Gorjanc Gregor
2005-Feb-14 02:55 UTC
[Rd] corrupt data frame: columns will be truncated or padded with NAs in: format.data.frame(x, digits = digits)
Hello!
I posted on saturday mail with the same subject on r-help seeking
for help in my work, but now I realized that this list is more
appropriate for this. I think I found I bug. Bellow are comments
and reproducible examples:
# Create a data frame
(tmp <- data.frame(y1=1:4, f1=factor(c("A", "B",
"C", "D"))))
y1 f1
1 1 A
2 2 B
3 3 C
4 4 D
# Add new column, which is not full (missing some data for last
# records)
tmp[1:2, "y2"] <- 2
tmp
y1 f1 y2
1 1 A 2
2 2 B 2
3 3 C <NA>
4 4 D <NA>
Warning message:
corrupt data frame: columns will be truncated or padded with NAs
in: format.data.frame(x, digits = digits)
# Why did I get corrupted data frame?
# Add new factor column, which is not full (missing some data for last
# records)
tmp[1:2, "f2"] <- tmp[1:2, "f1"]
tmp
y1 f1 y2 f2
1 1 A 2 1
2 2 B 2 2
3 3 C <NA> <NA>
4 4 D <NA> <NA>
Warning message:
corrupt data frame: columns will be truncated or padded with NAs
in: format.data.frame(x, digits = digits)
# New column should have class factor, but got somehow converted to integer
class(tmp$f2)
[1] "integer"
# If new column is completely full, everything is OK> tmp$f3 <- tmp$f1
> tmp
y1 f1 y2 f2 f3
1 1 A 2 1 A
2 2 B 2 2 B
3 3 C <NA> <NA> C
4 4 D <NA> <NA> D
Warning message:
corrupt data frame: columns will be truncated or padded with NAs
in: format.data.frame(x, digits = digits)

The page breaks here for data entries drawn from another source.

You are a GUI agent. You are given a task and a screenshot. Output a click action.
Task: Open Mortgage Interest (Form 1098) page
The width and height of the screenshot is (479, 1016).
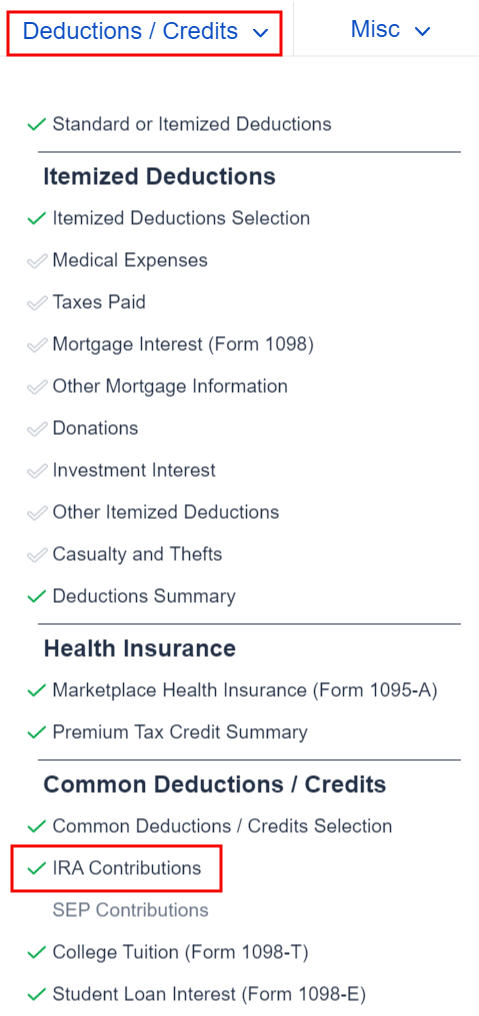(183, 344)
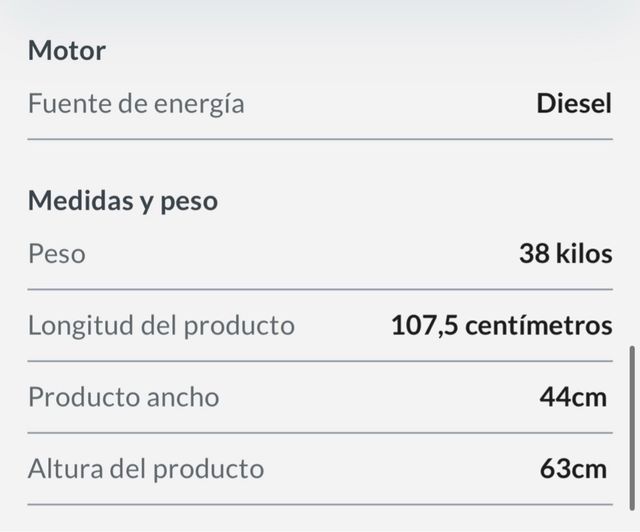Select the Altura del producto label
The height and width of the screenshot is (532, 640).
pyautogui.click(x=146, y=468)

# Let's go further and try to convert one of new numeric column
# to factor
tmp$y2 <- factor(tmp$y2, labels="x")
tmp
y1 f1 y2 f2 f3
1 1 A x 1 A
2 2 B x 2 B
3 3 C x <NA> C
4 4 D x <NA> D
Warning message:
corrupt data frame: columns will be truncated or padded with NAs
in: format.data.frame(x, digits = digits)
# Why did also NAs get converted to level x?

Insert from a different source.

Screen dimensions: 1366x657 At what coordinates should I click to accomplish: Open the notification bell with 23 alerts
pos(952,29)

# Let's continue and add additional column, which is again not
# full, but missing some data for first records
tmp[3:4, "y3"] <- 1
tmp
y1 f1 y2 f2 f3 y3
1 1 A x 1 A NA
2 2 B x 2 B NA
3 3 C x <NA> C 1
4 4 D x <NA> D 1
Warning message:
corrupt data frame: columns will be truncated or padded with NAs
in: format.data.frame(x, digits = digits)

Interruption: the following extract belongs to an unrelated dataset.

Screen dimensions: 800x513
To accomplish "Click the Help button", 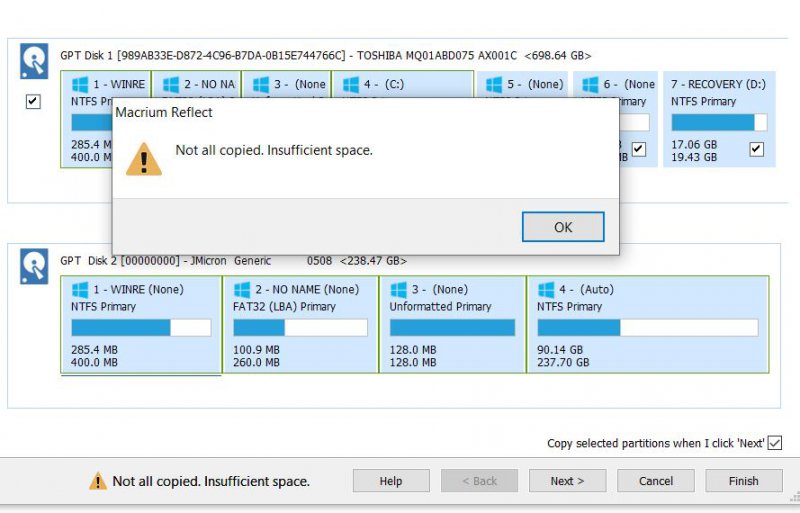I will [391, 481].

# Notice the difference between <NA> in previous example and
# NA in current one.
# Try to convert this to factor
tmp$y3 <- factor(tmp$y3, labels="y")
tmp
y1 f1 y2 f2 f3 y3
1 1 A x 1 A <NA>
2 2 B x 2 B <NA>
3 3 C x <NA> C y
4 4 D x <NA> D y
Warning message:
corrupt data frame: columns will be truncated or padded with NAs
in: format.data.frame(x, digits = digits)
# Works as expected.
# My configuration:
Version:
platform = i386-pc-mingw32
arch = i386
os = mingw32
system = i386, mingw32
status =
major = 2
minor = 0.1
year = 2004
month = 11
day = 15
language = R
Windows XP Professional (build 2600) Service Pack 0.0
--
Lep pozdrav / With regards,
Gregor GORJANC
---------------------------------------------------------------
University of Ljubljana
Biotechnical Faculty URI: http://www.bfro.uni-lj.si
Zootechnical Department email: gregor.gorjanc <at> bfro.uni-lj.si
Groblje 3 tel: +386 (0)1 72 17 861
SI-1230 Domzale fax: +386 (0)1 72 17 888
Slovenia
Prof Brian Ripley
2005-Feb-14 08:52 UTC
[Rd] corrupt data frame: columns will be truncated or padded with NAs in: format.data.frame(x, digits = digits)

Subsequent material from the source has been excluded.